Deputy Observatory Manager – Goddard Space Flight Center

Growing up in Malaysia and Singapore, Hsiao Smith — now the deputy observatory manager for NASA’s Nancy Grace Roman Space Telescope — never imagined she’d have a career at NASA. But when she moved near NASA’s Goddard Space Flight Center in Greenbelt, Maryland, things quickly fell into place. A high school counselor noticed her aptitude for math and science and encouraged her to apply for a junior fellowship program at Goddard.

“I never could have imagined that a summer internship would change my life and lead to such a fulfilling career at NASA!” Hsiao says. “Prior to that, I had no idea what an engineer did. Now, I’ve spent over 35 years involved in engineering at Goddard.”

Photo of Hsiao
Hsiao Smith serves as the deputy observatory manager for NASA’s Nancy Grace Roman Space Telescope. The observatory is currently taking shape in the largest clean room at the agency’s Goddard Space Flight Center in Greenbelt, Md., seen behind Hsiao in this photo.
NASA/Sydney Rohde

Hsiao participated in a program that allowed her to come back to Goddard during summers and spring and winter breaks, so she continued working while going to college. 

She began her internship working on flight dynamics. Fueled by a desire to work more hands-on with flight hardware, Hsiao transferred to the power branch and started designing high-voltage power supplies for science instruments that would be launched into space. 

Hsiao earned a bachelor degree in electrical engineering from the University of Maryland and then started working at Goddard full time. She continued her studies, later receiving a master’s degree in engineering management.

“Having hands-on experience on flight hardware gave me a better understanding of how to apply what I learned in the classroom to real life,” Hsiao says. “That experience was invaluable, and it gave me the opportunity to discover what I enjoy doing — designing and building flight hardware. And it was incredible to go from college straight into a job working as an engineer at NASA!”

Hsiao soon moved on to designing power systems for spacecraft, starting with XTE, the Rossi X-ray Timing Explorer. It was the first time she had worked on a project all the way from the design concept to launch. 

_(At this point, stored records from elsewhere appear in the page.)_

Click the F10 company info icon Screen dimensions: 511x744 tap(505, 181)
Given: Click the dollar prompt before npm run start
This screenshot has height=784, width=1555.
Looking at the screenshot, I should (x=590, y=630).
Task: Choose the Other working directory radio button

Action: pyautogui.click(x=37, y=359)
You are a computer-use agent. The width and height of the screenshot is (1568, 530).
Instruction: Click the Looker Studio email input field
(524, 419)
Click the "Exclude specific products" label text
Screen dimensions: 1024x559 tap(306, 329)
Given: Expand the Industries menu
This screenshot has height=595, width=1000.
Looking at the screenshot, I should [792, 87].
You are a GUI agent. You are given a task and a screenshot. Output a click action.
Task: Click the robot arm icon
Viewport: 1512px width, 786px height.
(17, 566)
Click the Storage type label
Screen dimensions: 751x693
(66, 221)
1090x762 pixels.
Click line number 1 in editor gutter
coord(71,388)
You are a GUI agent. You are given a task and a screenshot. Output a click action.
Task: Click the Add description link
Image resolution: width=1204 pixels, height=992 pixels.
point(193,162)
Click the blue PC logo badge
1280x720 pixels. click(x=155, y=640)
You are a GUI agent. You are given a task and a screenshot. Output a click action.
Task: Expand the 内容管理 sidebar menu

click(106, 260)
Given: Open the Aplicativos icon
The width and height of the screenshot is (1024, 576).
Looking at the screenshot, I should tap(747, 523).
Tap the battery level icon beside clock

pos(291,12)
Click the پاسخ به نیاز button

Building on that experience, Hsiao spent the next 13 years working on the Hubble Space Telescope — first as the power systems manager, then the Cosmic Origins Spectrograph instrument manager, and finally the Hubble Servicing Mission 4 instrument systems manager. In the latter role, Hsiao delivered two new instruments to Hubble and worked with astronauts to conduct repairs on two Hubble instruments in space.

“Working on Hubble opened the door to so many different opportunities,” Hsiao says. “I had the honor of working not only with the dedicated and talented engineers and scientists here at Goddard, but also world-class experts from other NASA centers, universities, contractors throughout the U.S., and international partners. And I had incredible opportunities few others will ever have, like working with astronauts and going on the shuttle before it launched from the Kennedy Space Center!”

Hsiao in Goddard clean room
Hsiao Smith stands in the largest clean room at NASA’s Goddard Space Flight Center in Greenbelt, Md. in front of the in-progress Nancy Grace Roman Space Telescope.
NASA/Sydney Rohde

Following her time with Hubble, she worked on the Lunar Laser Communications Demonstration project as a project manager. Hsiao worked with MIT/Lincoln Lab to develop and test NASA’s first optical communication technology that used a laser. Then Hsiao became the deputy program manager for JPSS (the Joint Polar Satellite Systems) where she designed the architecture and developed the cost and schedule for future JPSS missions.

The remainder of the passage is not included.